Les designers d’interfaces conversationnelles vont devenir clé, estime Xavier de Baillenx. Ce sont eux qui vont concrétiser le ton que l’entreprise décide d’employer pour interagir avec ses clients. « C’est le nouveau design. Nous avons fait un A/B Testing lors de l’inscription, afin de tester Lara interagissant de manière neutre, et une Lara faisant de petites blagues, » dit le responsable.
Choisir le ton de son bot
Faire des blagues améliore le taux de conversion
Un des défis est encore de comprendre tout ce que l’internaute écrit. L’apprentissage, l’entraînement, de Lara se fait au fil du temps. Par exemple, si l’internaute écrit avec une faute d’orthographe « Hey Lara. Hru ? Im looking for a wamon. » Lara va poser des questions sur Hru (How are you) et wamon (au lieu de woman) afin qu’il clarifie son propos. Ce qui permet à Lara d’apprendre.
Bien que Meetic ait recours aux bots, pour autant il ne faut pas tout faire écrire à l’internaute, prévient le responsable. « S’il faut savoir s’il cherche un homme ou une femme, proposez lui les deux choix afin qu’il coche, cela ne sert à rien de le lui faire écrire. Le lecteur est souvent fainéant, il faut aller à l’essentiel, » dit-il.

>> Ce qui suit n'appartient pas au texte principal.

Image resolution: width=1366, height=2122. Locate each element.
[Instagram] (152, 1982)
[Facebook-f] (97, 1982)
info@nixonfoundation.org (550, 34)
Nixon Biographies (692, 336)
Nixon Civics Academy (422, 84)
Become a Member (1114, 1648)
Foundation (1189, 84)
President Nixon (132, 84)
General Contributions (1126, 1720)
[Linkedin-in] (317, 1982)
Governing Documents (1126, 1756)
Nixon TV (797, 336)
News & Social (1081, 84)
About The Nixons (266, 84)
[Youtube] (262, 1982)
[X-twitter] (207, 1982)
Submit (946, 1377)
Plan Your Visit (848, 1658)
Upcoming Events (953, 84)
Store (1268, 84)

Echec du formulaire à choix fermés
Une phrase ouverte va à l’essentiel mieux qu’un formulaire
« Notre philosophie est de plus en plus internaliser la connaissance, et de plus en plus développer nous mêmes les outils. Mais les premiers tests peuvent être faits avec les outils du marché, » conclut-il en forme de conseil aux entreprises qui débutent dans la création de bots.
Et en forme de clin d’oeil au savoir faire français, il recommande de se tourner vers la startup recast.ai, dont les APIs font de la détection d’intentions. Une startup qui avait d’ailleurs participé à l’événement Startups & DSI organisé il y a un an par la Revue du Digital et distinguée pour sa capacité à accélérer le développement de bots.